Loro sono gli irriducibili. Un po’ perché lo hanno scelto, un po’ perché lo ha imposto il Governo quando ha stabilito le categorie commerciali che dovevano restare aperte. Edicolanti, mercerie, alimentari , rivenditori di frutta e verdura. Se possono escono dai negozi che, pur aperti, sono quasi sempre irrimediabilmente vuoti. “Perché la gente ci vuole vedere mentre lavoriamo. E’ tristissimo vedere le strade delle nostre città irrimediabilmente deserte e vuote” spiegano. C’è l’edicolante che, ogni mattina, compie il suo rito. Prende le locandine dei quotidiani e le mette all’esterno. Poi spacchetta i pacchi dei giornali e attende i clienti: “Purtroppo le notizie sono sempre quelle del virus, ma è bello vede come anche in un momento del genere la gente vuole informarsi e vuole saperne di più. Lo facessero anche in tempi normali” si lascia andare l’edicolante. La mascherina è un accessorio necessario: la porta il conducente di bus che, in giorni come questi, viaggia quasi da solo. Gli utenti si siedono distanti, evitano chiacchiere e anche sguardi: “Ma passerà” dice l’autista mostrando il pollice alto. Ci sono poi gli alimentari: salumerie, fruttivendoli e macellerie che resistono nonostante gli affari non siano quelli di un tempo. “La verità – dicono tristi – è che qui svolgiamo un ruolo quasi di supporto sociale. Vengono anziani, vecchiette sole che insieme alla spesa vogliono anche qualche parola di conforto. E noi siamo pronti a parlare con loro”. Anche i dipendenti dei market non tremano davanti all’emergenza: “Siamo qui, chiusi nelle nostre strutture.
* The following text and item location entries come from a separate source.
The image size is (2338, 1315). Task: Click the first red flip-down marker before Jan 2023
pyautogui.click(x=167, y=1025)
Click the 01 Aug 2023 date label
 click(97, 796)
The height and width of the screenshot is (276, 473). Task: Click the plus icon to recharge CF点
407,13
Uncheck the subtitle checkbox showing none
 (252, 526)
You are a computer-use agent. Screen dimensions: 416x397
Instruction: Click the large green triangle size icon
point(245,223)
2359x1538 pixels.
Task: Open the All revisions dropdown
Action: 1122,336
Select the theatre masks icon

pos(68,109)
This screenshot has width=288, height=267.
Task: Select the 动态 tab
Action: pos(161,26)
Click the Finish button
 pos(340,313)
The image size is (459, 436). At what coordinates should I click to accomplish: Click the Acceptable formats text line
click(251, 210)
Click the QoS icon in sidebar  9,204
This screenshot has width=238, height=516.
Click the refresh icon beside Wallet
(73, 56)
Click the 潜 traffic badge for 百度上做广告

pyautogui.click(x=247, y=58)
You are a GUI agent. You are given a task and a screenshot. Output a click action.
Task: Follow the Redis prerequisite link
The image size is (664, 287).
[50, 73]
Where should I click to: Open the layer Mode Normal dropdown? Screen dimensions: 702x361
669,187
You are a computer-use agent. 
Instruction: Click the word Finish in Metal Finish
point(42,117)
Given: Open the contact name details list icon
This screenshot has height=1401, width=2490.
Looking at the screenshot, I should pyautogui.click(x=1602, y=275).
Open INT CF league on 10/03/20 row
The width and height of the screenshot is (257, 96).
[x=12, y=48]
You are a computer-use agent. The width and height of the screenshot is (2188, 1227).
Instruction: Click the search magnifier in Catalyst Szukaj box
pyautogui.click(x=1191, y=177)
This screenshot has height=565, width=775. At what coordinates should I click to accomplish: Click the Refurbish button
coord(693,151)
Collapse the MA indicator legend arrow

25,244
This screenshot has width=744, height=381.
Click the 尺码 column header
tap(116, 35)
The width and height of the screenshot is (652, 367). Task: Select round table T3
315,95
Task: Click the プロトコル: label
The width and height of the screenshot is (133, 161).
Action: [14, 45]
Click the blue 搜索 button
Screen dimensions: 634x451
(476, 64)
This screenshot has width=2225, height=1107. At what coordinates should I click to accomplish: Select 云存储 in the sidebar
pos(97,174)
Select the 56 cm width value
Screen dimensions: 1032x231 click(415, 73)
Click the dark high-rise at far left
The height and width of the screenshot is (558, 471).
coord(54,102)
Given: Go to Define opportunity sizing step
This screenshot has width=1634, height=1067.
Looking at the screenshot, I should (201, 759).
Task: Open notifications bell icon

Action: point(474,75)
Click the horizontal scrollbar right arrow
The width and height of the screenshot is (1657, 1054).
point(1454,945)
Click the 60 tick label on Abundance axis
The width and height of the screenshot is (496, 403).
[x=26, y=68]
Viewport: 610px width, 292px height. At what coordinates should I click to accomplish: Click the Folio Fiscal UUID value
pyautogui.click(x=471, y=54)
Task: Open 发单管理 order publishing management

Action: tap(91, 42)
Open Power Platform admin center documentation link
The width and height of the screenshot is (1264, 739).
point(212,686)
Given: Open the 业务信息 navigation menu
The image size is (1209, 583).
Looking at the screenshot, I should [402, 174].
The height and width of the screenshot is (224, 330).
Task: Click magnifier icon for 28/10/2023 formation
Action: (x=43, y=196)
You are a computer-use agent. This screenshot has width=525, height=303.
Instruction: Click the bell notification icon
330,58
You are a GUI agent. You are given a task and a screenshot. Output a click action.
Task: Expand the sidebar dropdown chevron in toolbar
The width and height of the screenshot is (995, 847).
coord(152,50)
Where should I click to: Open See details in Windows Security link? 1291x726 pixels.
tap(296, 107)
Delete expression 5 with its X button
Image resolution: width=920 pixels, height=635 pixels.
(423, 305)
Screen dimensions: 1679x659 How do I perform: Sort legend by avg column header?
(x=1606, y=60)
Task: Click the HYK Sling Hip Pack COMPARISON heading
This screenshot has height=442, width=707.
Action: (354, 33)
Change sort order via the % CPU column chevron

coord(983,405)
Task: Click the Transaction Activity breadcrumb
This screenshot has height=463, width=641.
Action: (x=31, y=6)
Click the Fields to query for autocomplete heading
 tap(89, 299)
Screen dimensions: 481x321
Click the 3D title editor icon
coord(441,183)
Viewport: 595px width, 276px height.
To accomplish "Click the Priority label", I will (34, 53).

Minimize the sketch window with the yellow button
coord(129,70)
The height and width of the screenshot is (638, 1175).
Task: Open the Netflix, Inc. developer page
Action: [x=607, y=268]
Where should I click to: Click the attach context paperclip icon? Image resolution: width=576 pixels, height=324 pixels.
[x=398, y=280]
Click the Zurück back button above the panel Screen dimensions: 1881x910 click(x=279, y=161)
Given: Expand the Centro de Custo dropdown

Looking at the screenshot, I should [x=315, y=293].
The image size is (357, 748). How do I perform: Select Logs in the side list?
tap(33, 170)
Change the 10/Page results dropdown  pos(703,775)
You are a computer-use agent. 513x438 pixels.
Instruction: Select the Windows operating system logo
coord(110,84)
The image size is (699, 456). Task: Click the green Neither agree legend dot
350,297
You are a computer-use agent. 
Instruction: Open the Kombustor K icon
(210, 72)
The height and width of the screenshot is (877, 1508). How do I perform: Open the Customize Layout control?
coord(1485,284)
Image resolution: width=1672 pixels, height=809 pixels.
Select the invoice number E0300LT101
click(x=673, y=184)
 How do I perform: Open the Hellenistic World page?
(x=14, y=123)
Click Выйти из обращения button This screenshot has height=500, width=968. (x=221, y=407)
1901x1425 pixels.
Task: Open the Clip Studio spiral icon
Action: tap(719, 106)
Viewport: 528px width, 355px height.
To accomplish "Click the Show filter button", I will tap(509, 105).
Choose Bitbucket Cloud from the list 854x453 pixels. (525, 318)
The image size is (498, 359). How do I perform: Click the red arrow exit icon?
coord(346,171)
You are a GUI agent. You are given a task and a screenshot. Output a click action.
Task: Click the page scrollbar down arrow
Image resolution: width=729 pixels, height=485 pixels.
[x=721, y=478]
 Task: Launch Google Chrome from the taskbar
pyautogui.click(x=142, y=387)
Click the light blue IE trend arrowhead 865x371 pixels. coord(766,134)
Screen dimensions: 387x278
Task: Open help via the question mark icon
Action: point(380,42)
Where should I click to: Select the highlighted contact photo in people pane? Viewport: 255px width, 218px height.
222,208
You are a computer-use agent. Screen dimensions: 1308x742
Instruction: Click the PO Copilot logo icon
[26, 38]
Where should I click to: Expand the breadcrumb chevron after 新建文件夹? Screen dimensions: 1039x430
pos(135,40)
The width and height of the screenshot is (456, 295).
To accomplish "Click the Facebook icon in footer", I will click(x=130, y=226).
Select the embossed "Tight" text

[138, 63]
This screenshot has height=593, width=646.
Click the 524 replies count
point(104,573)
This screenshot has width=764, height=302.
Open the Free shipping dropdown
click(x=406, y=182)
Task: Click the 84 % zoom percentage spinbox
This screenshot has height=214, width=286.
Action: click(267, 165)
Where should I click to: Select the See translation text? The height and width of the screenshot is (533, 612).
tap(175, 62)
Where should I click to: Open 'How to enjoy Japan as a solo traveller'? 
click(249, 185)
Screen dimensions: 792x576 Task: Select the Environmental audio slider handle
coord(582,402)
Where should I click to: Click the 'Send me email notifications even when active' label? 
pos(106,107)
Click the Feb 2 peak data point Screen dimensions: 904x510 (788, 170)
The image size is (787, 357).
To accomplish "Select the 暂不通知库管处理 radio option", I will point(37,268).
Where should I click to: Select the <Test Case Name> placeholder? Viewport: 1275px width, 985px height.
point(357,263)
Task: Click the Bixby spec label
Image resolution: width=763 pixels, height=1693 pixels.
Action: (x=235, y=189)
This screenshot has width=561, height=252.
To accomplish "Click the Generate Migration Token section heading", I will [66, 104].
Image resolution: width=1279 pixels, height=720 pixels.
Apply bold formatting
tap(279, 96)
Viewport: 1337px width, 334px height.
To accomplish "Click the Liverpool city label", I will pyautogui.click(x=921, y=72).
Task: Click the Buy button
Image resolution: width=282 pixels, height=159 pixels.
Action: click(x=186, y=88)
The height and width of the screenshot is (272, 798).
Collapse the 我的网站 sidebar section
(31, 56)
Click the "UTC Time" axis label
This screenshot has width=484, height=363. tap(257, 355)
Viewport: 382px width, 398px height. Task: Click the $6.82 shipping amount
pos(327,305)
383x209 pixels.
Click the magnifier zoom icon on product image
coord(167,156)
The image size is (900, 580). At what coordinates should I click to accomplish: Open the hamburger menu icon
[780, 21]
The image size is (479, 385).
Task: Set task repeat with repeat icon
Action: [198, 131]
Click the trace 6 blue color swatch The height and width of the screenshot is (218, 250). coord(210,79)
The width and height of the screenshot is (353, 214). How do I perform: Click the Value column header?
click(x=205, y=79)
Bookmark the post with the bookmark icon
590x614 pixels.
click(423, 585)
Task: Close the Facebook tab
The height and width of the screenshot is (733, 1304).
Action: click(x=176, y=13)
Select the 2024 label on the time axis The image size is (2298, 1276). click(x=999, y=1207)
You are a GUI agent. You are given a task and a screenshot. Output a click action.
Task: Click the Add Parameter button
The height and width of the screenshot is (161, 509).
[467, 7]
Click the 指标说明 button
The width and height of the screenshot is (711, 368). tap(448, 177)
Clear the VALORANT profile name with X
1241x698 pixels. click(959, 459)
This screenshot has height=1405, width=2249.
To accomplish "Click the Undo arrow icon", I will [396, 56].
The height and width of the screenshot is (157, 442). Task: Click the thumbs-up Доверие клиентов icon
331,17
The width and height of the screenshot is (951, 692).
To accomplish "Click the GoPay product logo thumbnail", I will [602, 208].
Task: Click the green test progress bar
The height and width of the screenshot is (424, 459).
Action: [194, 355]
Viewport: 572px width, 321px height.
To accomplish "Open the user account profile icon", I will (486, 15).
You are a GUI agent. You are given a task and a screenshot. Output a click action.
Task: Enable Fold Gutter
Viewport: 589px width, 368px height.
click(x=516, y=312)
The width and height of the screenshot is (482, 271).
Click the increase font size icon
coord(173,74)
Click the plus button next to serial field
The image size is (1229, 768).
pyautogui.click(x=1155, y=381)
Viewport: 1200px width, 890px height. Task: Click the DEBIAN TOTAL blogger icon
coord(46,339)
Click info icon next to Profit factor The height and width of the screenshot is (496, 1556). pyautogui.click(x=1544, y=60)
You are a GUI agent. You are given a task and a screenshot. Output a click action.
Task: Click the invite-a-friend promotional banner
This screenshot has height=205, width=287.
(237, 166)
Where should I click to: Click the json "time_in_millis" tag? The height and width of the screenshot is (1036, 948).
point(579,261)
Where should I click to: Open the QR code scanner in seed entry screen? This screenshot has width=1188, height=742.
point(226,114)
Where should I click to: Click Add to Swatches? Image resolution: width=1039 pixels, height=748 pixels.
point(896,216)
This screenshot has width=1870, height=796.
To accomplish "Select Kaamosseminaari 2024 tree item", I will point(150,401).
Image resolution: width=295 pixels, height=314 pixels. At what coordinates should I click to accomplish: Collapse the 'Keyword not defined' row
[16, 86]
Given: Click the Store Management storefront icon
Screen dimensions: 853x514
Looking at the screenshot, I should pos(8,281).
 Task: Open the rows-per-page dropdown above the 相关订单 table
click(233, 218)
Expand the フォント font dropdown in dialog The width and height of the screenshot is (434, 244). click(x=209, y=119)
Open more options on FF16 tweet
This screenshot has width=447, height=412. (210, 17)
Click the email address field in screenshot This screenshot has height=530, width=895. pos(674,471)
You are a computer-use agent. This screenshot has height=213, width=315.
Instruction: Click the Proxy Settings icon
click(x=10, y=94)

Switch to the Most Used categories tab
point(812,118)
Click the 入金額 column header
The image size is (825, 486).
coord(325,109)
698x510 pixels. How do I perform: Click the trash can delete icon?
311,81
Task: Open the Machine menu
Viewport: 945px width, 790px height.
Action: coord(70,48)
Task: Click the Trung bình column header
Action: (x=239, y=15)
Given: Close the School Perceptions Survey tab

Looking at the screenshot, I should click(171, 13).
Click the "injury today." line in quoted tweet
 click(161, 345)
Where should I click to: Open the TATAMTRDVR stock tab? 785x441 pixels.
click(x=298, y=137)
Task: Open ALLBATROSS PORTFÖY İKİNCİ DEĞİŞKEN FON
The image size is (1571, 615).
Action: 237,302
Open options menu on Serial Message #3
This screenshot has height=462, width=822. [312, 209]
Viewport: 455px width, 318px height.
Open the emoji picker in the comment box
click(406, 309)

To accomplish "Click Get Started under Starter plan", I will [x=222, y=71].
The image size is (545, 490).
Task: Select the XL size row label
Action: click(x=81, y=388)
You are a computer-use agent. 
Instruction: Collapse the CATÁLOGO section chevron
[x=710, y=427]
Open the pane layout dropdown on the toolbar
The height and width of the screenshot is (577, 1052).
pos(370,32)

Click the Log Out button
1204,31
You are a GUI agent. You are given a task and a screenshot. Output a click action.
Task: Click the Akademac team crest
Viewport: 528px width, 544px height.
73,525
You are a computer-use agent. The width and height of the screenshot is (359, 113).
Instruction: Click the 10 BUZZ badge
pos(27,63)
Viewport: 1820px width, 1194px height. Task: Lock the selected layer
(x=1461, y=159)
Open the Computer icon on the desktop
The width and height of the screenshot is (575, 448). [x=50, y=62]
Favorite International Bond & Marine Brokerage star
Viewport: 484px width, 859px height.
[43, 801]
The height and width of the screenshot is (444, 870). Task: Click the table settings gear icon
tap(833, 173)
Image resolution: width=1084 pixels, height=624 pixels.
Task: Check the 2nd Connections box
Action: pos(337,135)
A volte ci mancano anche le file davanti alle casse visto che dobbiamo far entrare tutti uno alla volta. Però, siamo felici di lavorare e di dare una mano”. Anche i titolari delle attività che vendono profumi e detersivi sono in prima linea. “Noi siamo qui, ma non vediamo l’ora che tutto questo finisca. Un centro commerciale naturale è anche una grande famiglia. E i fratelli ci mancano tanto”.